begin DOCUMENT TEXT
The narrowing blue swatch may reflect the possibility that men who once identified as bisexual have come to terms with being plain ol’ gay (but the data isn’t longitudinal, so it may be a cohort thing instead of a life stage thing).

Or perhaps the distribution is the result of an interaction between age and who it’s easy to meet. Maybe young bisexual guys have an easy time meeting women and turn to the internet to meet men; whereas men in their 30s and beyond find it easy to meet men and so turn to the internet to meet women?

Myth: Bisexuals just want to have heterogamous nuclear families; bi men are secretly monosexual gay men; if you don’t message “both” (there are more than two!) genders equally, you’re not really bi.

Fact 1: Not all bisexuals experience attraction equally divided among every gender. Some people may be bi-romantic but prefer one/some gender(s) over others for sexual partners; or are bi-romantic and asexual or bisexual but aromantic; or tend to prefer to befriend or date or have sex with certain genders; or prefer to message certain people of genders on an online dating site; or just happen to be matched at a higher percentage with people with the same or a different gender.

The comments on the Sociological Images piece are real bi and non-monosexual folks talking about their experiences dating, on OKC, and in life and when both pieces are poor examples of research and exclude bi voices.

Fact 2: I am a real, live bisexual who sent messages only to women/nonbinary individuals on OKC. Why?
a. My profile was “hidden from straight people” because, while I like men, I don’t have the emotional energy to sort through all the misogynistic messages hoping to find someone who isn’t just fetishizing me.

b. Also, if I were to date a man, I’d prefer to know him in person first to make sure that he is an actual feminist and ally, because I just spent my 20s with a man who used my sexuality, gender identity, and activism to gaslight me to the point where I was convinced I couldn’t be loved by anyone.

c. This same experience of being shamed for being bi and nonbinary extended to monosexual women friends, both straight and lesbian, who shamed me for being attracted to both men and women and for my gender expression (too butch! and also too femme!), so I mostly avoided going on dates with binary lesbians because I was scared.

Gosh, how could I resist my monosexual women friends, though? Oh, wait, it’s because Bleske-Rechek et al. understand my “mating patterns” with my “purportedly platonic” women friends. Of course.
end DOCUMENT TEXT
begin STORED RECORDS
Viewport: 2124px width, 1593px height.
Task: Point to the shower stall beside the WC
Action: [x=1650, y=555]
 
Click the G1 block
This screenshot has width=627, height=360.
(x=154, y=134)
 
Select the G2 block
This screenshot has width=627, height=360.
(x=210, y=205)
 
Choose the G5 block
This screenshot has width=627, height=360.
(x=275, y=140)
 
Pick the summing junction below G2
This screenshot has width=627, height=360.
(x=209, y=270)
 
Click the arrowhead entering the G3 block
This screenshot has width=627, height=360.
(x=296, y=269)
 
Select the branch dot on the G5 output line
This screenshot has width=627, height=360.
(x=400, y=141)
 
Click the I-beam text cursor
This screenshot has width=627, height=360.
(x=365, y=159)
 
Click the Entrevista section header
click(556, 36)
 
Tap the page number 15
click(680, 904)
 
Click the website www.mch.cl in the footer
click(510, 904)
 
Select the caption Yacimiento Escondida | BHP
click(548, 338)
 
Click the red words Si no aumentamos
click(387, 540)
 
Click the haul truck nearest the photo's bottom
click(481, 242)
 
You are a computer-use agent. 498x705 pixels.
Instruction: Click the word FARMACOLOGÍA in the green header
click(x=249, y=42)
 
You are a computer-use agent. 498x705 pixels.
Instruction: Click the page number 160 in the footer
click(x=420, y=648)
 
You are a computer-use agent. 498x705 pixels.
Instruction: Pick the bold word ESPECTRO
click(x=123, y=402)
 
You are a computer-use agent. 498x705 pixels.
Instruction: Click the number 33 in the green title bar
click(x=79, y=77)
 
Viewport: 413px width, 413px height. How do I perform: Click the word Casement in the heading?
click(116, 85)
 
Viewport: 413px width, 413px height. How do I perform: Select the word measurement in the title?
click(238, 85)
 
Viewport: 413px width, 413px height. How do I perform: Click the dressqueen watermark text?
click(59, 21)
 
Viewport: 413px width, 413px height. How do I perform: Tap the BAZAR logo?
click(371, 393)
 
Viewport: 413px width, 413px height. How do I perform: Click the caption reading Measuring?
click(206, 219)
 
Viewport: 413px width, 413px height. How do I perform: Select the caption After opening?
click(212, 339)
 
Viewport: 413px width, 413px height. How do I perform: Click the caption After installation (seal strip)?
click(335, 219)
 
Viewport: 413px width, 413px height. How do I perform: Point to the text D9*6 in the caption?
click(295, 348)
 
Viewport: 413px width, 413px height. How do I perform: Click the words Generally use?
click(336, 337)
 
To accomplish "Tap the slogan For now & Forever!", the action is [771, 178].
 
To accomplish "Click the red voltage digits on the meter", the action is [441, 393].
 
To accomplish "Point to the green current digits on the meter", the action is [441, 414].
end STORED RECORDS
WORK INSTRUCTIONS —
A. Using the passage about bisexual dating that appears above, decide for each statement whether it agrees with that passage. Answer yes or no, and quote the deciding words.
(i) The data discussed in the passage is longitudinal.
(ii) The writer's OKC profile was hidden from straight people.
(iii) On OKC, the writer sent messages only to men.
B. According to the passage about bisexual dating above, with whom did the writer spend their 20s?
C. Continue the passage about bisexual dating from its final sentence, keeping the same voice.

RESPONSES —
A.
(i) No: "but the data isn’t longitudinal"
(ii) Yes: "hidden from straight people"
(iii) No: "sent messages only to women/nonbinary individuals on OKC"

B. With a man who used the writer's sexuality, gender identity, and activism to gaslight them.

C.
Returning to the OKC blog, the post ends on this frankly ridiculous excuse of a conclusion:

12% of women under 35 on OkCupid (and the internet in general, I’d wager) self-identify as bi. However, as you can see above, only about 1 in 4 of those women is actually into both guys and girls at the same time. I know this will come as a big letdown to the straight male browsing population: three-fourths of your fantasies are, in fact, fantasies of a fantasy. Like bi men, most bi women are, for whatever reason, not observably bi. The primacy of America’s most popular threesome, two dudes and an Xbox, is safe.

Myth: Bisexuals are only doing it for the attention from straight men. All “bisexuals” want is to be in MFF threesomes. This is the only way to express bisexuality.

Fact 1: Bisexual women do not exist for male fantasies, regardless of the partners they choose.

Fact 2: Group sex, whether as a one-time deal or an ongoing relationship (like a closed triad), should come from a place of mutual enjoyment on for all parties, not of a sole focus on male pleasure. Unless all the participants are men.
Fact 3: Male privilege is a hell of a drug. Rudder is not seeing the data objectively, he’s seeing an interpretation based on his biases and prejudices. See Exhibit A.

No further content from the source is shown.